# [Work order A]
In the text on employee compliance and fraud, what benchmark does it suggest for triggering a deep-dive review of a very high performer?
# [Work order B]
List every action the text on employee compliance and fraud says defaulters "only have to" take.

# [Text for analysis]
Companies would do well to invest in a regular employee compliance curriculum. US regulators, for example, tend to be less harsh with organisations facing litigation for non-compliance of regulations, if they can demonstrate well-implemented employee compliance education programmes as part of their DNA.

True, this shifts the blame squarely on the employee making the act premeditated versus an oversight. But then, that’s reality, isn’t it?

Review of uber-high Performance: High performance needs to be applauded, and rightly so. But in uber-high performance, an individual’s results may seem out of sync with everyone else’s. Setting a reasonable benchmark, say 150 per cent of targets and doing a deep-dive review of individuals delivering such results could throw up irregularities, if any. Have the targets been too soft, or is the employee truly a prodigy. First prize – would be the latter! Worst case, something’s not right – the spoor of potential fraud! Catch it here, before it blows up in everyone’s face.

Sweeping non-compliance under the carpet: Particularly when the numbers are looking good, organisations tend to sweep non-compliance under the carpet with just a warning. Business leaders prefer to criticise in private rather than make examples of defaulters. They feel it would spoil the grand run. Sadly, this only gives the trojans more confidence! They only have to step into the confessional, say their mea culpas and move on – to the next fraud!

# [Available data]
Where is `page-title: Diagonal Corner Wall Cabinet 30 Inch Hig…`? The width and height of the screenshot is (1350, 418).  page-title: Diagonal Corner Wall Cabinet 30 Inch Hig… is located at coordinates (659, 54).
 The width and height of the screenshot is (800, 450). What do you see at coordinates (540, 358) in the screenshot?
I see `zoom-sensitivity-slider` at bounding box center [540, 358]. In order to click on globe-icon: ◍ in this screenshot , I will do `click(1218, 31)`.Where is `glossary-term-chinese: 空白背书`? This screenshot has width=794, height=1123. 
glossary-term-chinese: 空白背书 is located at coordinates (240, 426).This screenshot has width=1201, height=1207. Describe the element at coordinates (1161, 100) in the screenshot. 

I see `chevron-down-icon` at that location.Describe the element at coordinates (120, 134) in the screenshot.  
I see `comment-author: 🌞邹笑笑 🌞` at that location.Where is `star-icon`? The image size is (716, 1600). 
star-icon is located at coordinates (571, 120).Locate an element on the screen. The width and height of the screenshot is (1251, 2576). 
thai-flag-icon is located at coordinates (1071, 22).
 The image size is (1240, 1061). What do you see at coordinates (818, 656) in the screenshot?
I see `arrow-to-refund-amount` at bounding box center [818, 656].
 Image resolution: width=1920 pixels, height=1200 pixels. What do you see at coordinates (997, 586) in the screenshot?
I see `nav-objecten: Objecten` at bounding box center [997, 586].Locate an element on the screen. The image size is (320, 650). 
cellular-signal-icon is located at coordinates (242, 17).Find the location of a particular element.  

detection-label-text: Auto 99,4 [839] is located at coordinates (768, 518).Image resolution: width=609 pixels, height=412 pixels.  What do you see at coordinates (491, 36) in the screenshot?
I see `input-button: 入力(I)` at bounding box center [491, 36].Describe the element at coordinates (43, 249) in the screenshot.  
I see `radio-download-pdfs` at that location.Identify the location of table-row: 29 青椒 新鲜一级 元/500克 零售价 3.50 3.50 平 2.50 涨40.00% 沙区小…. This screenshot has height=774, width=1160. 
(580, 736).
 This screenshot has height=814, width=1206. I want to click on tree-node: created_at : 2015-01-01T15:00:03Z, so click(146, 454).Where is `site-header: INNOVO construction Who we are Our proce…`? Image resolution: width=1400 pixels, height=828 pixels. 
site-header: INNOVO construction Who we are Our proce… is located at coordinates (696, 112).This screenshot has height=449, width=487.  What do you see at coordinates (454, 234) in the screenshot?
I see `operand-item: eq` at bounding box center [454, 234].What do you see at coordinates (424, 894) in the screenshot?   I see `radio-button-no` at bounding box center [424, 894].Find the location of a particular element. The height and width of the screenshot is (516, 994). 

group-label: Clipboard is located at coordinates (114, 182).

# [Response A]
150 per cent of targets

# [Response B]
- Step into the confessional
- Say their mea culpas
- Move on